New York Harbor was left more susceptible to shortages after Hovensa LLC shut its St. Croix refinery in February. The plant supplied 95,000 barrels a day of gasoline to the East Coast in 2011, 3 percent of consumption. Sunoco Inc. shut the Marcus Hook, Pennsylvania, facility in December. Delta Air Lines Inc. expects to return the Trainer plant to full production this week, a year after it was idled by ConocoPhillips.
“The shutdown of Hovensa, Marcus Hook and Trainer have led to seasonally higher prices, which longer term will be mitigated by higher product imports and higher product pipeline transfers from the Midwest and Gulf Coasts,” said Hamza Khan, an analyst at Schork Group.

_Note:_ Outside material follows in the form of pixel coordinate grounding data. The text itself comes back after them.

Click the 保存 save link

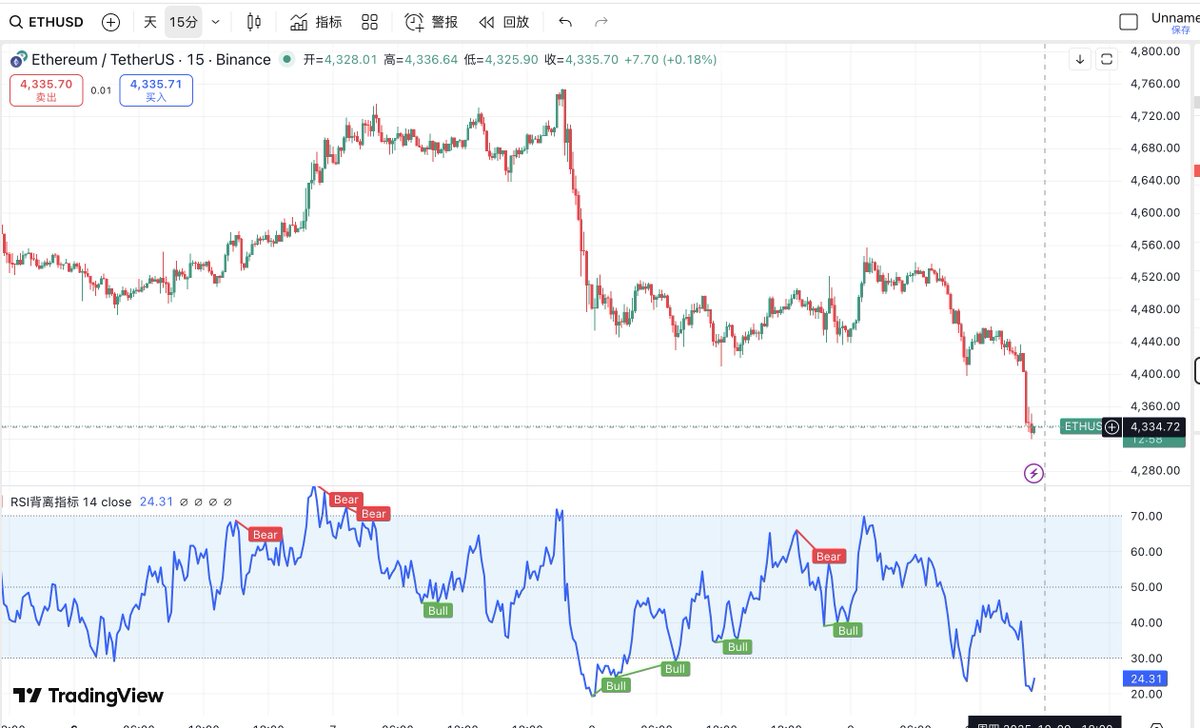pyautogui.click(x=1180, y=30)
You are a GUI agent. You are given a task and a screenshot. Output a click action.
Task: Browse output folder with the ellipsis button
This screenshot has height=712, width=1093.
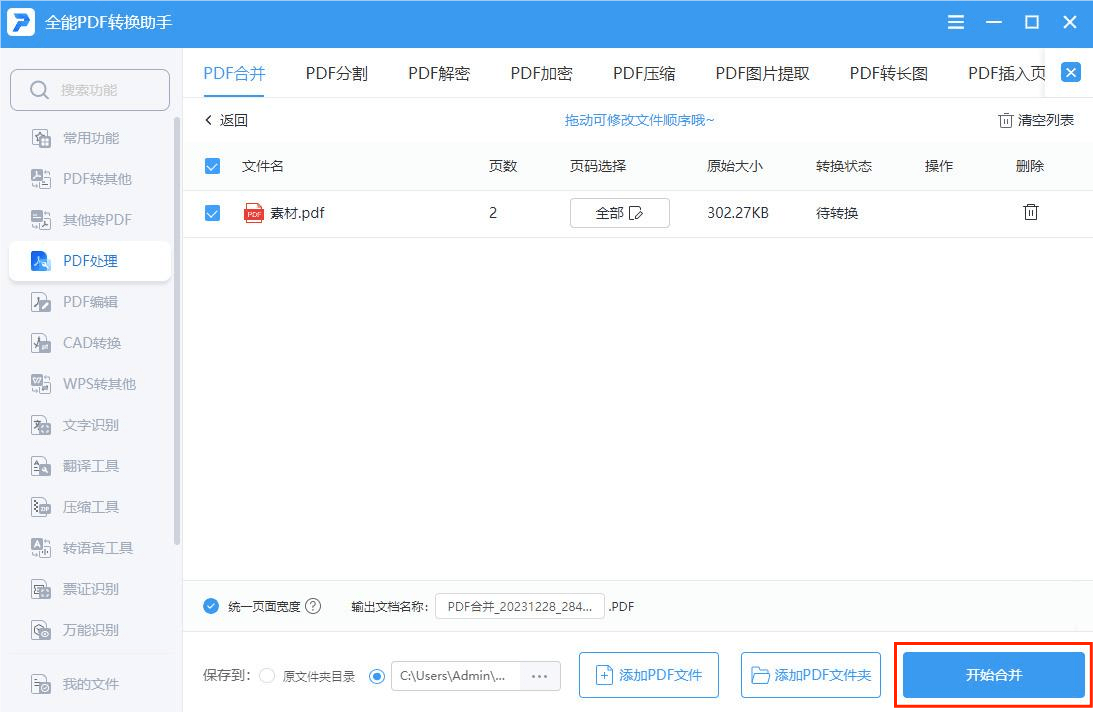coord(540,676)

Irving is performing seasonal work on sections of the 298,800-barrel-a-day Saint John plant, which sends more than half of its fuel output to the northeast U.S.
Across the Atlantic, Royal Dutch Shell Plc has shut parts of the Pernis refinery in the Netherlands for maintenance. Pernis can process 400,000 barrels a day, the most in Europe. Valero Energy Corp. is closing all the main production units at its 220,000-barrel-a-day Pembroke refinery in Wales while the only crude unit undergoes an eight-week turnaround.

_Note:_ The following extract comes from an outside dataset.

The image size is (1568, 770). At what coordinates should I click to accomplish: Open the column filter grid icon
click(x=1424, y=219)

Gasoline stockpiles in independent storage in Amsterdam-Rotterdam-Antwerp, Europe’s oil-trading hub, dropped to the lowest level in almost a year, data from PJK International BV show. Inventories fell 14 percent to 558,000 metric tons in the week to Sept. 27, the least since Oct. 6.
Petroleos de Venezuela SA’s 645,000-barrel-a-day Amuay refinery, the biggest in the Western Hemisphere, is running below capacity after an Aug. 24 explosion, reducing supply in the Caribbean and South America and increasing demand for cargoes from Europe and the U.S. Gulf.
Traders have been betting on scarce supplies for months. Net-long positions held by hedge funds and other large speculators increased 62 percent to 80,858 contracts on Sept. 25 from July 17, Commodity Futures Trading Commission data show.
Money managers have held an average long position this year of 74,087 contracts, up from an average of 41,715 during the same period in the previous five years.
“The net length held by money managers normally declines as summer driving season ends,” Khan said.
Consumption of gasoline in the week ended Sept. 28 was 8.72 million barrels a day, 1.1 percent below last year, according to MasterCard’s SpendingPulse report.
The premium of gasoline over West Texas Intermediate crude oil, or the crack spread, which gives an indication of the profit refiners may earn from making fuel, was $30.45 a barrel at the end of September, more than three times the $8.51 average of the past five years, encouraging refiners to boost output. The spread was $29.44 a barrel today.
“When refineries restart those units, they’re going to run quite hard because U.S. margins are some of the highest since 2008,” said Amrita Sen, chief oil market strategist at Energy Aspects Ltd., a research consultant in London. “You’re going to continue to see strength in prices the next couple of weeks as refineries are still out, but early November onwards you can expect them to moderate.”